Y pocos meses después de esa sonrisa,

murió. ─ La muerte no existe ─repitió María en su mente. Están vivos. ¿No ves que están vivos? Les acabas de resucitar. ─ ¿Y el día que no esté? ¿El día en que ya no pueda ni resucitarte a ti? Como si las manos de María hubieran agarrado sus hombros y le movieran a volverse, se volvió. Max respiraba profundamente, la cabeza caída sobre el pecho. ─ Joder, María ─dijo en voz alta─. Qué estúpido soy. Max saltó.

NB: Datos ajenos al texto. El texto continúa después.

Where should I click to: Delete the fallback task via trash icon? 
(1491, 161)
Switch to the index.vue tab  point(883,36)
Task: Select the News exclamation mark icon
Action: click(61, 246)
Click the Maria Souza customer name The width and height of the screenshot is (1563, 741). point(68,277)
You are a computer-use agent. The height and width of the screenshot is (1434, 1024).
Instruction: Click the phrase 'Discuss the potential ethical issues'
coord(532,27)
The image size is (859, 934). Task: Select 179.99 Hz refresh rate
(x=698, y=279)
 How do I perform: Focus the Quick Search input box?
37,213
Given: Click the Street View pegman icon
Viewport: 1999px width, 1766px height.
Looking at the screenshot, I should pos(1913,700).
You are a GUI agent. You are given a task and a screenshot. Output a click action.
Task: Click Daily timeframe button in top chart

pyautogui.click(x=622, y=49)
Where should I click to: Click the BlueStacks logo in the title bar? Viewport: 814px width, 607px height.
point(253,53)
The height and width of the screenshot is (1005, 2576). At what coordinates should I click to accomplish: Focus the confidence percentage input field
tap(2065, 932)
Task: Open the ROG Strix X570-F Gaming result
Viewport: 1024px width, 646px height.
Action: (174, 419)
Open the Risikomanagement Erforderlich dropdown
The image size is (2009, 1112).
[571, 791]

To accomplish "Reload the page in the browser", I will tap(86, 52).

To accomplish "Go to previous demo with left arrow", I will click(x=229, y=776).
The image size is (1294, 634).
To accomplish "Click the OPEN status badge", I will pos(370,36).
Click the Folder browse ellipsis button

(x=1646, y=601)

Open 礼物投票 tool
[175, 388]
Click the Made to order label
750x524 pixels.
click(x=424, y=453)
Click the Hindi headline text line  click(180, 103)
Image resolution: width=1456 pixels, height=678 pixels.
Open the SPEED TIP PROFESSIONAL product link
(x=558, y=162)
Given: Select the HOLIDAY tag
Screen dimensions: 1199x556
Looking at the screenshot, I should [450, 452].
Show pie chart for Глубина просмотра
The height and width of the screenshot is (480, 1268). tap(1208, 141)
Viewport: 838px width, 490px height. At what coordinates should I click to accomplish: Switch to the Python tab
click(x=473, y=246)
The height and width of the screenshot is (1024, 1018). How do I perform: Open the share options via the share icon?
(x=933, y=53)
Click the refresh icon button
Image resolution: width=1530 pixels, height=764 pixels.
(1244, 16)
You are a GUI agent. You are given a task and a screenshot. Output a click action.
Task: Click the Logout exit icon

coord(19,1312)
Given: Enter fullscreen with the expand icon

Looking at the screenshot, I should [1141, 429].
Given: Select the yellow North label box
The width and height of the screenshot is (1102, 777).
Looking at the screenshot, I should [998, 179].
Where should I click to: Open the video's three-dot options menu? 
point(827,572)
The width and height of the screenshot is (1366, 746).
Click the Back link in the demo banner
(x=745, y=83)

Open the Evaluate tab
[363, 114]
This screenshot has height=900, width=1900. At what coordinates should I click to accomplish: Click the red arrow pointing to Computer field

─ ¿Qué? ─ gritó. ─ Que habrá que irse a la cama, ¿no? ─le contestó. En la cama, con la luz apagada y los ojos muy abiertos, Tomás volvió a ver las fotos en su imaginación. Los Mariot, pensó. Faltaba la tía Lucía, en una foto tan grande como la de los abuelos y con el mismo marco dorado, colgada encima de la mesita, junto

a la cajonera.

Faltaba el tío Juan del que no habían podido encontrar una foto, pero le representaba un paisaje pintado por él junto a la chimenea de la sala. Faltaba Jacinto. Los Mariot, se repitió mientras se le empezaban a cerrar sus ojos y en su imaginación aparecían caras familiares, extrañas. ─ ¿Por qué no escribes? La voz de María le sobresaltó. Miró a su alrededor. Siluetas de muebles en las sombras. ─ ¿Por qué no me dictas? ─ le contestó.